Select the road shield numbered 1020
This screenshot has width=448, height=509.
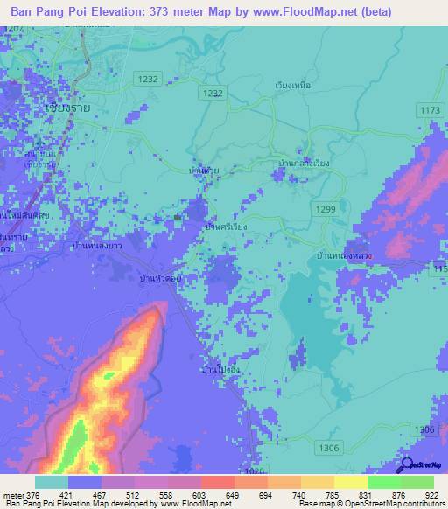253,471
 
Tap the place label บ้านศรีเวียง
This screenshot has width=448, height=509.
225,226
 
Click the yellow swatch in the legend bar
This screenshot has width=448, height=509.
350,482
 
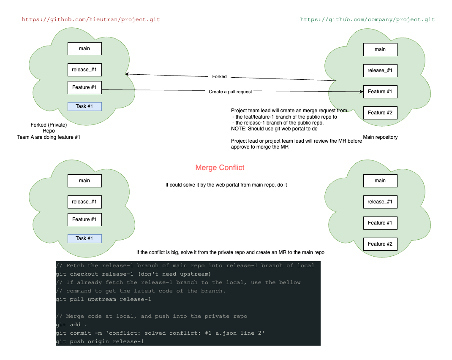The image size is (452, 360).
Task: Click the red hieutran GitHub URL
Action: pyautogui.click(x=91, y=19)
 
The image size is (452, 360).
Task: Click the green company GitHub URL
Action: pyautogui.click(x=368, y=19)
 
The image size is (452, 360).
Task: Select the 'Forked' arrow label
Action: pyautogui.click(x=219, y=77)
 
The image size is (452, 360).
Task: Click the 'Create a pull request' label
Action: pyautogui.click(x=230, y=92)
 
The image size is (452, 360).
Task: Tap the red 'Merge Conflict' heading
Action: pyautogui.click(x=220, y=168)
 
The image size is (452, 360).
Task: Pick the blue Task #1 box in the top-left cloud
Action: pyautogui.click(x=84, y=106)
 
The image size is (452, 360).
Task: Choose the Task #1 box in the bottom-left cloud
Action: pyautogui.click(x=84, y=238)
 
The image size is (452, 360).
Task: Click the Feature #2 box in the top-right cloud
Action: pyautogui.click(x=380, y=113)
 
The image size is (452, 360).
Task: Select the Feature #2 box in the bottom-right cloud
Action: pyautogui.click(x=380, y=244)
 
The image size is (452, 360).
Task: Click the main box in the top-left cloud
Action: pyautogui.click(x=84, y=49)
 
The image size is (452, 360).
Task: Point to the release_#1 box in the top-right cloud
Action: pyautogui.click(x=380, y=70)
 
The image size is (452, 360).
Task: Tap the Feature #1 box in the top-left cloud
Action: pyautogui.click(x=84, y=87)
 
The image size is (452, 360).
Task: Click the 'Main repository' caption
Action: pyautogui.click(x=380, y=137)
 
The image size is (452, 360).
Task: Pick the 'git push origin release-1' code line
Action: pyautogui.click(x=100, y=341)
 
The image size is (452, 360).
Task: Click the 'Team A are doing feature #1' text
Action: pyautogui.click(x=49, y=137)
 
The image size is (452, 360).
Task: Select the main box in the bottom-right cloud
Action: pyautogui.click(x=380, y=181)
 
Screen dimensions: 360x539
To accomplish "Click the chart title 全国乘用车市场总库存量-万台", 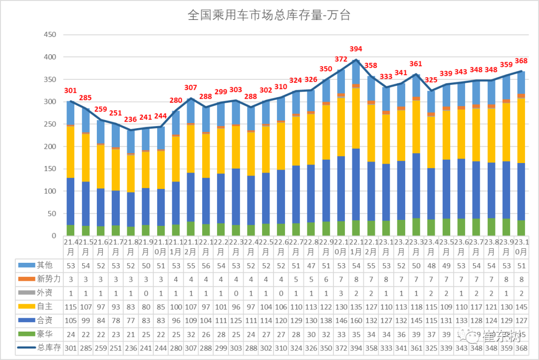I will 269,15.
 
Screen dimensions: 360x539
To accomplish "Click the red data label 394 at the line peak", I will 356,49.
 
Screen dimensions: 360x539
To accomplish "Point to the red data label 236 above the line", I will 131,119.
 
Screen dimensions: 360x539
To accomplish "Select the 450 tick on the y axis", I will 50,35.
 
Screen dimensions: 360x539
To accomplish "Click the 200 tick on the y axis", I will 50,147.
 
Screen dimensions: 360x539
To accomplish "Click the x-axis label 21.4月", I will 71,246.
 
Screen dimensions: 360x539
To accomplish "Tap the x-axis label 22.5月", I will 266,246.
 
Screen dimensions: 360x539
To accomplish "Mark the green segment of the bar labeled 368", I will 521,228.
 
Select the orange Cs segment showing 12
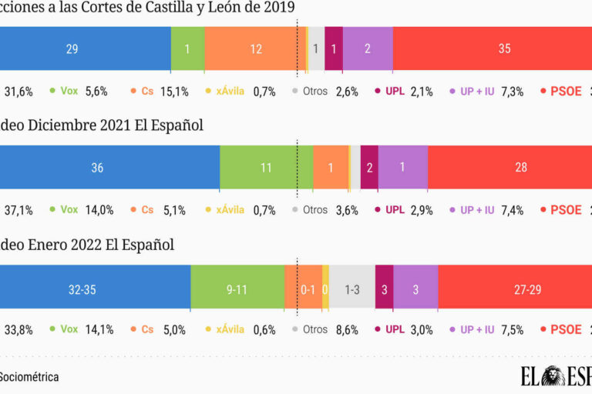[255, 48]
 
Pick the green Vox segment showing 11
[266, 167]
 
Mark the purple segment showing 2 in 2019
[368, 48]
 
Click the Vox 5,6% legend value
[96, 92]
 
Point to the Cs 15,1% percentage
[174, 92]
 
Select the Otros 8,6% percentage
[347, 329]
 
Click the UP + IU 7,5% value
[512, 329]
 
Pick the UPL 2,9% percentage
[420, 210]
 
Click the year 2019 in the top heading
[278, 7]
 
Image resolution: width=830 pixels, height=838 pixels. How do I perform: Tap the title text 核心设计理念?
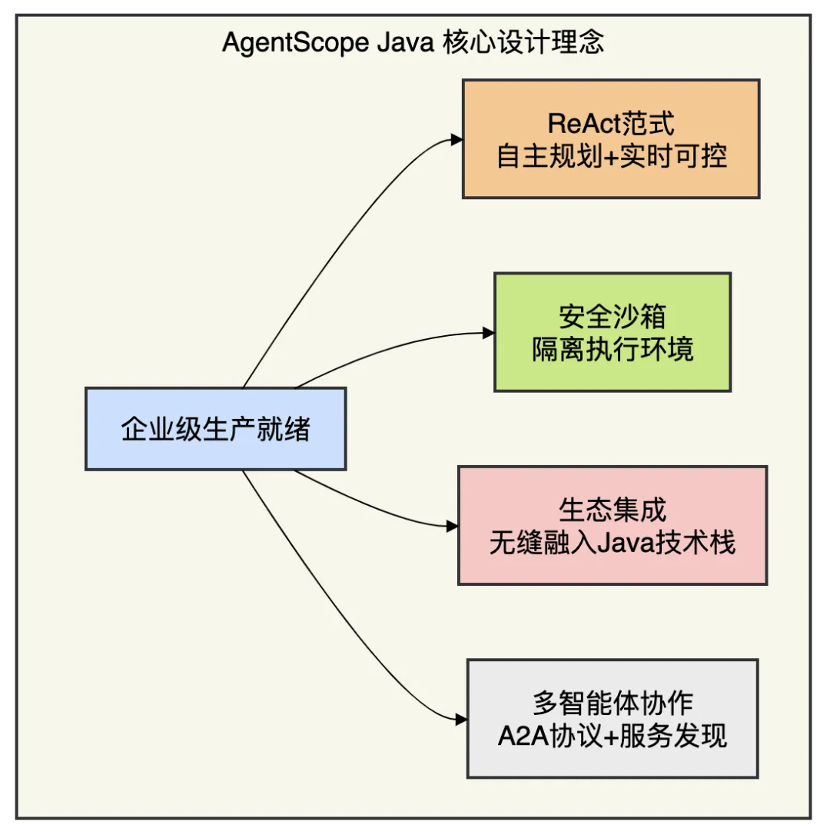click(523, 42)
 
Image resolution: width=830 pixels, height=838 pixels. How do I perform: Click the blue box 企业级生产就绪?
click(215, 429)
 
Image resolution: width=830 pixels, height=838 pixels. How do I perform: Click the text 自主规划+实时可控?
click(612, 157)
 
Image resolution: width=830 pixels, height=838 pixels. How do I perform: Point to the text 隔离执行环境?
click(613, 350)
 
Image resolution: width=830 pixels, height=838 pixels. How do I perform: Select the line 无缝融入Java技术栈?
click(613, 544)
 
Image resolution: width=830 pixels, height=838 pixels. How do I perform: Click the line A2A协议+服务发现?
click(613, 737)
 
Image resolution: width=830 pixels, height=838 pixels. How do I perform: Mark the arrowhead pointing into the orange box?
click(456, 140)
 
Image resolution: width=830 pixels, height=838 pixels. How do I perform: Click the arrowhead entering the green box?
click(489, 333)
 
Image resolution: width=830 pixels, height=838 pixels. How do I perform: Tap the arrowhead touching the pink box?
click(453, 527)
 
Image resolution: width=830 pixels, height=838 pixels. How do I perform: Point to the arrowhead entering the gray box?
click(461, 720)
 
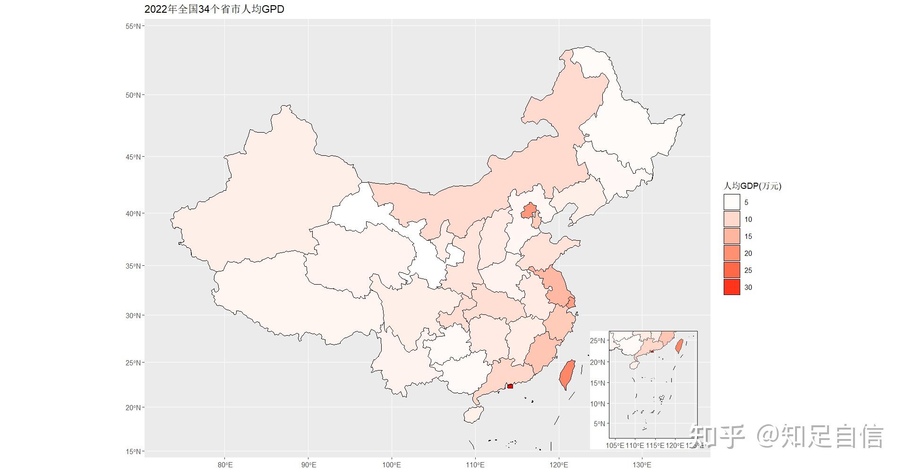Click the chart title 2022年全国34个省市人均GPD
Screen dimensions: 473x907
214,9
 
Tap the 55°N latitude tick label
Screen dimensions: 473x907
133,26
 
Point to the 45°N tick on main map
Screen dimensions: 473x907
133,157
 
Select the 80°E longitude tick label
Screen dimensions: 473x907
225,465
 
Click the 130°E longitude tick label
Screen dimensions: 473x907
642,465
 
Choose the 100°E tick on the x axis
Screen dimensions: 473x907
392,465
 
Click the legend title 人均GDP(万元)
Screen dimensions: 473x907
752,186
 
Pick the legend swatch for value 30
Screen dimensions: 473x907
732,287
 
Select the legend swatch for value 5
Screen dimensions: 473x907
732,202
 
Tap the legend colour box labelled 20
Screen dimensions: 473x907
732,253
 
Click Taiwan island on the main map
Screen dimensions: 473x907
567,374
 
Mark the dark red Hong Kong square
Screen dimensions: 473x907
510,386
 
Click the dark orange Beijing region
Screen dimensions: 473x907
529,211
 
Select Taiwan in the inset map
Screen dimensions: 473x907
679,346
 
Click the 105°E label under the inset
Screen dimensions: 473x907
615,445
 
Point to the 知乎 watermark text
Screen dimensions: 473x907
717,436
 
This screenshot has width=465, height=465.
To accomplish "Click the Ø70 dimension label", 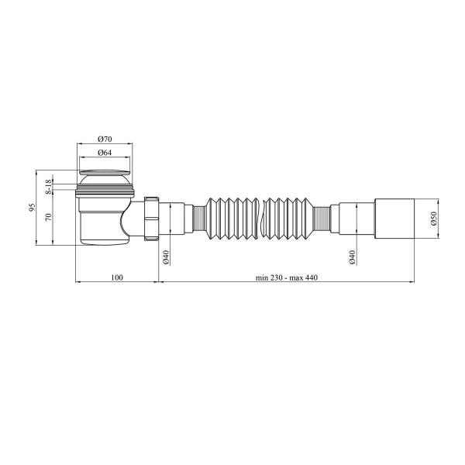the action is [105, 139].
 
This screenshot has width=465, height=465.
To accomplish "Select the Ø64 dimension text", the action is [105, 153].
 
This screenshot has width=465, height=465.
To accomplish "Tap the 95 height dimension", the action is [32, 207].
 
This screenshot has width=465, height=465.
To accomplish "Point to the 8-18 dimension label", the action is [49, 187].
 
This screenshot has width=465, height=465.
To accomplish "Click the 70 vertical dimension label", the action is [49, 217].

********

EXERCISE: Collect every line of the material above that contains the string "orange", treating uppercase and lowercase as different.

SOLUTION TO THE PROBLEM:
Select the orange Cs segment showing 12
Image resolution: width=830 pixels, height=838 pixels. How do I perform: Mark the arrowhead pointing into the orange box?
Click the dark orange Beijing region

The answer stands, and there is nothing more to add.